ER nursing has changed a lot and not for the better.

Stick it out for a year then get the heck outta there.

Specializes in Emergency, Trauma, Critical Care. Has 14 years experience.
I think the charge RN felt like you were overstepping your bounds. And I think you were. You are a relatively new RN. The senior RNs decide on the flow of the patients. Maybe they didn't think you could handle that patient and they wanted to find somewhere else for them to go. Maybe another consult was coming in a couple minutes who was even sicker. Maybe the doctor had requested no more critical patients for a while. You don't know all these things. I think writing up the charge RN was a bad move. You are relatively new in the department and don't want to be known as the tattletale. Yes your job is to advocate. You give your idea to the CHARGE RN and that is where your responsibility ends. They are called Charge for a reason.

But she's the triage nurse and that pt shouldn't be in the waiting room. I'd be fighting too because a symptomatic pt with a hemoglobin of 5 is a level 2 and that gets higher priority than the 3s and 4s.

I think she was cya because what happens if that pt bleeds out in the waiting room? I've encountered many situations where the charge nurse did not have my my back despot asking for help. You and I both know that if she didn't chart all these things and the pt died when the review comes out that quality is going to look at everything.

If she wasn't symptomatic then I'd be assuming more of a chronic anemia which can wait a bit.

Yes sicker pts may be coming in but why take stable 3s to the back and leave this triage nurse watching a sick pt that she can't do anything for? She is not trying to handle the pt she's trying to get the pt roomed because they're sick which is what a good triage nurse does.

Also yelling in public is not an appropriate charge nurse move. I'd be weary to work at this facility any longer.

VANurse2010

1,526 Posts

Has 6 years experience.
Your charge should not have reprimanded you in public. That is poor form.

However, I don't understand that if one is having labs drawn (where, in triage?!) what you are to do with a critical. In most facilities, a critical lab value is to be relayed to the MD within a strict time frame. Did you do this? If so, document it, and do what the MD says. If the procedure is to report to the Charge RN, then that is your responsibility AND TO DOCUMENT same. "Lab value received HgB 5, reported to ABC, RN per protocol at 1800 hours" or "reported to MD XYZ at 1900 hours, no new orders"

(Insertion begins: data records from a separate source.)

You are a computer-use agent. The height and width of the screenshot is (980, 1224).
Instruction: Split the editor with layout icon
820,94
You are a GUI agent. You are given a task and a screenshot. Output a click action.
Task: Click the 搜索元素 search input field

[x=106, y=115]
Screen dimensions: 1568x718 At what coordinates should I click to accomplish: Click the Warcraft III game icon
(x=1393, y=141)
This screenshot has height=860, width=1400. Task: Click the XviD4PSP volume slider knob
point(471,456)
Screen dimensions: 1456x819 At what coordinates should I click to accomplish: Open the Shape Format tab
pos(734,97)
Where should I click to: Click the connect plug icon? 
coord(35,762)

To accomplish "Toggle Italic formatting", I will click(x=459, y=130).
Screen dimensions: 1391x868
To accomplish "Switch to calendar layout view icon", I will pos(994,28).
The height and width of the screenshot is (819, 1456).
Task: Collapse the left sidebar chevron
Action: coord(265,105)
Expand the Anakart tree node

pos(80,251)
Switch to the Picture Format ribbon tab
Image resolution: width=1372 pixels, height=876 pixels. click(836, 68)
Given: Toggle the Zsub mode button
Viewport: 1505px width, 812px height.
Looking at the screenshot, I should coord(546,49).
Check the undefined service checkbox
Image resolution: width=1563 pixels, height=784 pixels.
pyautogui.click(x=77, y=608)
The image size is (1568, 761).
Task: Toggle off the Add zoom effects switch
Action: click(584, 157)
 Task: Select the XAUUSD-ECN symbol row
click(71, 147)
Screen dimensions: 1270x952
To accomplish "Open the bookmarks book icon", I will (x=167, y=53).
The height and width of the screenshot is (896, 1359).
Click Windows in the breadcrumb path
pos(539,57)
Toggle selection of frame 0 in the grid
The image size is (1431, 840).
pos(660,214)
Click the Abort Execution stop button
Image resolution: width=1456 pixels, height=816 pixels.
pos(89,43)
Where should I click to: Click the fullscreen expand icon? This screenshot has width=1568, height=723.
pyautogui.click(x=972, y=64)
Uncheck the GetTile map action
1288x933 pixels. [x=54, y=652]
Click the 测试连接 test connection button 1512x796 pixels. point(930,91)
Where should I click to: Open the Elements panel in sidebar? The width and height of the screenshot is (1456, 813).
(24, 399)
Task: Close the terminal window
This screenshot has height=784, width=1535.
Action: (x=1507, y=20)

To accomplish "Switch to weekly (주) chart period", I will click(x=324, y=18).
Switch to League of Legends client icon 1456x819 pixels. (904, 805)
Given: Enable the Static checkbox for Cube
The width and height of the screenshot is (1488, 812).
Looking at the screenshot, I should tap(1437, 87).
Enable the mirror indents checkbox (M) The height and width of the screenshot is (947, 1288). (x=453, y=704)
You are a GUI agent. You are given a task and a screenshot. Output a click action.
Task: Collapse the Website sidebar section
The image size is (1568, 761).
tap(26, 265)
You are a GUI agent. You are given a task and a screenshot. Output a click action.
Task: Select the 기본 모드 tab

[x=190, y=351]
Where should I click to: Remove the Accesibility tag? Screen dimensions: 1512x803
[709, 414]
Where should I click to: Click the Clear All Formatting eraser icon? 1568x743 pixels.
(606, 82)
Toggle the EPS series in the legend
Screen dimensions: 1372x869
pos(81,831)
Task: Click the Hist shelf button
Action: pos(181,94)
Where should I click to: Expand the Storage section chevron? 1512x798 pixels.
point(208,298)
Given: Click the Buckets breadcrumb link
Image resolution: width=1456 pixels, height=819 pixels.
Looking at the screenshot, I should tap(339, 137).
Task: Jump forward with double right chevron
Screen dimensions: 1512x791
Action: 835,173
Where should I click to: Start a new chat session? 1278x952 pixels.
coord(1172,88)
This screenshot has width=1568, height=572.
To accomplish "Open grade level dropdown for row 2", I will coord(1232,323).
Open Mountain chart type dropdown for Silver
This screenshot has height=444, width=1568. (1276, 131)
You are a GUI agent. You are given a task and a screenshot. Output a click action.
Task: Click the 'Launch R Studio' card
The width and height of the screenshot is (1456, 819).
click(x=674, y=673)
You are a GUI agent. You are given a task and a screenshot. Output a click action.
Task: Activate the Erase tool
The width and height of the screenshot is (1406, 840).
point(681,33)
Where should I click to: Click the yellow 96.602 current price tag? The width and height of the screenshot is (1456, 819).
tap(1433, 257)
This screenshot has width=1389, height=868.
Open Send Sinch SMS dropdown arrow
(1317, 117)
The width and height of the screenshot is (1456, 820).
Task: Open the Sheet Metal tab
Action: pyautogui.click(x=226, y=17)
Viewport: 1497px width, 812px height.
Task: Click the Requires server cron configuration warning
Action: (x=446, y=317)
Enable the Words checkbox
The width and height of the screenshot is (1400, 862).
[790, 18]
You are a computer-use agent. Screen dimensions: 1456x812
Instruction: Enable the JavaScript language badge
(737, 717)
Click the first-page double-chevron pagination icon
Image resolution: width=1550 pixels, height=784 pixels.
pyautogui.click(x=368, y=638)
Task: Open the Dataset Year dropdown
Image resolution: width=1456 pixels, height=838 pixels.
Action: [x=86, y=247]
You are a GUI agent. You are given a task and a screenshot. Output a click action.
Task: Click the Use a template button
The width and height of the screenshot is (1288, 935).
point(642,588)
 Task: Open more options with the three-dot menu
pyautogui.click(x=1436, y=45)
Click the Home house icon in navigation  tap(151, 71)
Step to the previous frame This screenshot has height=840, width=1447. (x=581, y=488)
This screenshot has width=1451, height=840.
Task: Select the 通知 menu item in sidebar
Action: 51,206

Here is my issue with this. NO, one shouldn't sass the charge RN. However, if you are an RN who is having to take critical lab values (and on patients who have yet to be roomed) you need to know what you are to do with that information, and the protocol going forward. At the end of the day, it would look as if the lab called you (and they do have "reported to ____RN" in their records) and that you chose not to do anything with that. Which the liability for prudent nursing action is required. If the charge RN would like to take responsibility for this, awesome sauce, it needs to be documented. CYA. You did your due diligence.

And yes, by doing an incident report, it covers your liability in this, and maybe (eh, maybe) it will stop a practice of doing all kinds of tests before rooming patients and then not reacting appropriately to criticals.

At my hospital, critical lab values are paged to the MD - as it should be.

Specializes in Obstetrics/Case Management/MIS/Quality. Has 18 years experience.

Sadly, no good deed ever goes unpunished!